There are now more than 250 distinct strategies implemented in the library: some trained using reinforcement learning techniques described in the literature,
others inspired by creative theoretical ideas.

Together, this rich ecosystem allows us, in our preprint, to address a significant question:

How generalisable were the conclusions of Robert Axelrod?

We ran a large tournament including every available strategy: by far the largest
Iterated Prisoner’s Dilemma tournament ever conducted.

Unsurprisingly, Tit For Tat did not win. In fact, the highest performer from
Axelrod’s second tournament ranked only 16th in our results. Almost all of
the top fifteen strategies were sophisticated ones trained using reinforcement
learning techniques, having learned to behave in contextually beneficial ways
(described in this paper).

Our tournament also reinforces findings from more
recent research,
which highlights the following properties as key to effective collaboration:

Be a little envious.
Be nice in non-noisy environments or when games are long (if known).
Reciprocate both cooperation and defection appropriately: be provocable in short
matches and generous in noisy settings.
It is acceptable to be clever.
Adapt to the environment; adjust to the mean tournament cooperation level.

We also experimented with modified versions of Axelrod’s original tournament,
introducing one, two, three, or four new entrants. This produced perhaps our most
significant finding: Tit For Tat continued to win a large proportion of these
tournaments.

This does not mean that Tit For Tat was strong: in fact quite the opposite.
The environment of Axelrod’s second tournament was highly specific and
particularly well-suited to Tit For Tat.

Generalising from that tournament is a mistake.
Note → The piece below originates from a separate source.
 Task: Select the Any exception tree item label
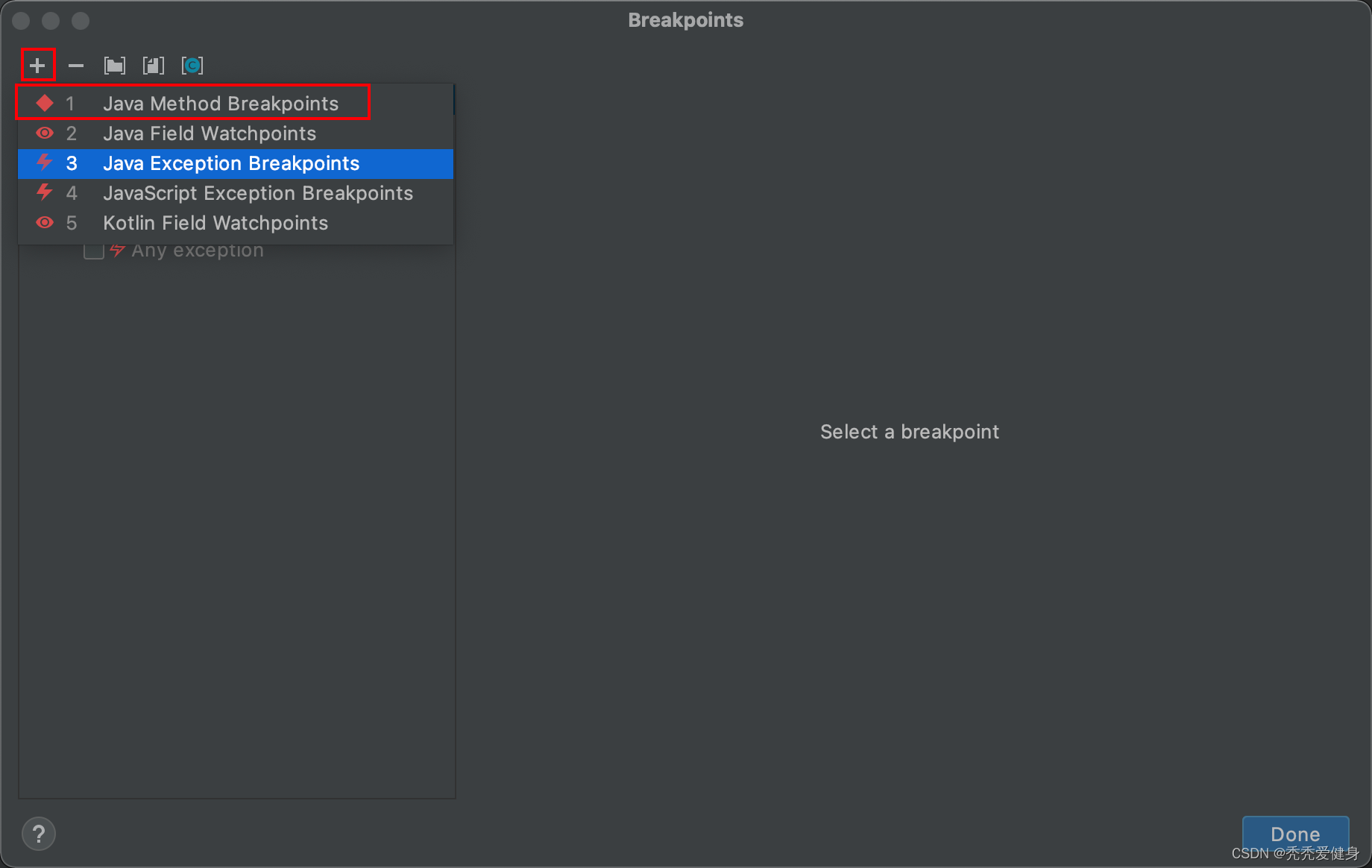(x=198, y=251)
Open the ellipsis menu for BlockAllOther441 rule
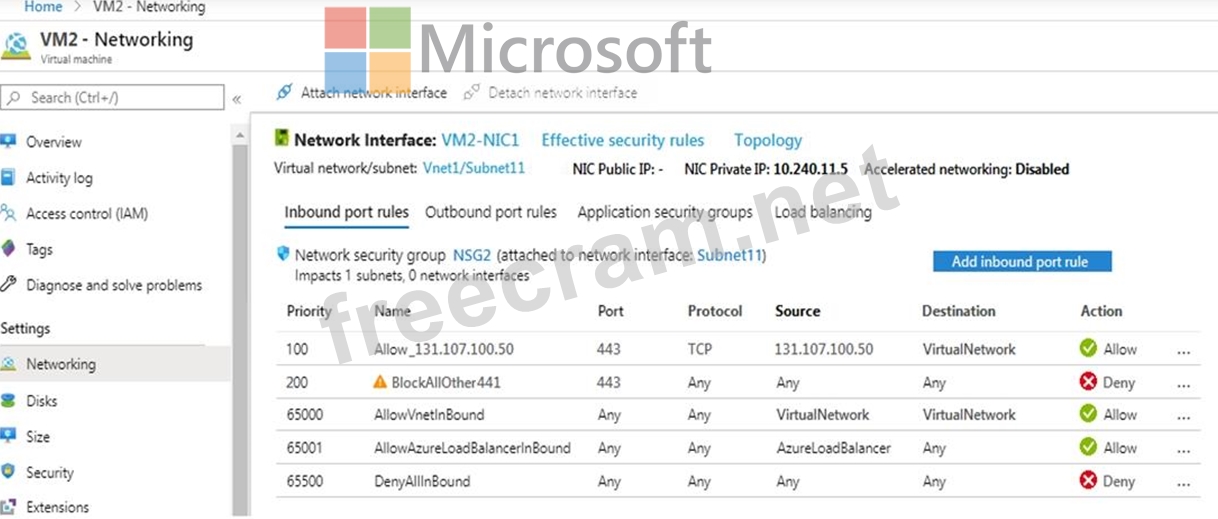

Axelrod’s tournament was an attempt to approximate an unimaginably vast space of
strategies on the order of $2^{10^{120}}$ (a gazillion). Even the
tournament we conducted here can only ever approximate that immense landscape of
possible behaviours.

I believe this is an important piece of work:

We have reproduced (almost!) an influential study that shaped an entire field,
with applications to war, politics, trade, environmental cooperation to name a few.
We extend the work by considering specific new contexts.
We show that the conclusions of that work were generalised perhaps too freely.
And we have done so in a reproducible, sustainable, and open manner.